Of the records that follow, copy only the lines from the line containing "600x547 pixels." to the line containing "You are a computer-use", both included, exactly as written.

* **Saved data entries**
※ ※ ※

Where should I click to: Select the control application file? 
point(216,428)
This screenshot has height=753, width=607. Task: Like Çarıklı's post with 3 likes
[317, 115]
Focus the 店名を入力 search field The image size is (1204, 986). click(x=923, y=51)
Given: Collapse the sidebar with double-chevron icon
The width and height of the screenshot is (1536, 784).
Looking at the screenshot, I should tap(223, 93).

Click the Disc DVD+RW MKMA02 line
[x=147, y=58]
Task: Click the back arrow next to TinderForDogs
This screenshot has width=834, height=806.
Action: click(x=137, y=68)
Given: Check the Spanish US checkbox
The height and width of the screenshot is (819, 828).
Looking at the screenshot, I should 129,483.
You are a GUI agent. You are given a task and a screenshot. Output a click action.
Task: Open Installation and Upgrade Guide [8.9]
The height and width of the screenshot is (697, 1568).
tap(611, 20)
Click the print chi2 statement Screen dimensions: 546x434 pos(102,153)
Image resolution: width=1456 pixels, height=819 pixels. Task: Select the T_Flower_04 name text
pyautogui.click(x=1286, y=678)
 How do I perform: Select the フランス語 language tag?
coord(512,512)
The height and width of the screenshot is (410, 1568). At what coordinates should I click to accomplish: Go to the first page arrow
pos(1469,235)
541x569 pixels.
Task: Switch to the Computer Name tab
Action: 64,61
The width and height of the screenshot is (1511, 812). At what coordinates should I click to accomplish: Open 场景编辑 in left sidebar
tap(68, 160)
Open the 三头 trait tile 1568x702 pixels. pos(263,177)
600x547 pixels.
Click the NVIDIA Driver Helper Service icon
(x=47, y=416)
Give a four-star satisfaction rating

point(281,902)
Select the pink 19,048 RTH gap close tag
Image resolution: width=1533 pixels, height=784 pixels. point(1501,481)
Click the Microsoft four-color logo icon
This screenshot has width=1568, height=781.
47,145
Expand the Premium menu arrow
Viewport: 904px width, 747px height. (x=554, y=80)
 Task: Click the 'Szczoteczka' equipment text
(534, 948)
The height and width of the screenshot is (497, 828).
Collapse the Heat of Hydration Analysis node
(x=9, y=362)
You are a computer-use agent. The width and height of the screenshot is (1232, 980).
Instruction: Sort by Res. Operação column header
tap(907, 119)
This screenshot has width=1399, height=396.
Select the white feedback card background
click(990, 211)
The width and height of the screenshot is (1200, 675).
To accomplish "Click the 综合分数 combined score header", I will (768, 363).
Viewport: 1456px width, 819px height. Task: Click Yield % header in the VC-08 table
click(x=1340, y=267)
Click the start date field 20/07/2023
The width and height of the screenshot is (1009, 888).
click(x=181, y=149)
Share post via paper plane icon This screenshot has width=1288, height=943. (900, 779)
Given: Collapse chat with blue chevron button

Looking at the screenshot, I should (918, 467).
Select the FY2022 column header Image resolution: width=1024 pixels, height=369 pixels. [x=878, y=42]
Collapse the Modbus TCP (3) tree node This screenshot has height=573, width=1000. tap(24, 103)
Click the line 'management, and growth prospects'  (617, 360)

※ ※ ※

* **Expected answer**
600x547 pixels.
Click the NVIDIA Driver Helper Service icon
(x=47, y=416)
Give a four-star satisfaction rating

point(281,902)
Select the pink 19,048 RTH gap close tag
Image resolution: width=1533 pixels, height=784 pixels. point(1501,481)
Click the Microsoft four-color logo icon
This screenshot has width=1568, height=781.
47,145
Expand the Premium menu arrow
Viewport: 904px width, 747px height. (x=554, y=80)
 Task: Click the 'Szczoteczka' equipment text
(534, 948)
The height and width of the screenshot is (497, 828).
Collapse the Heat of Hydration Analysis node
(x=9, y=362)
You are a computer-use agent. The width and height of the screenshot is (1232, 980).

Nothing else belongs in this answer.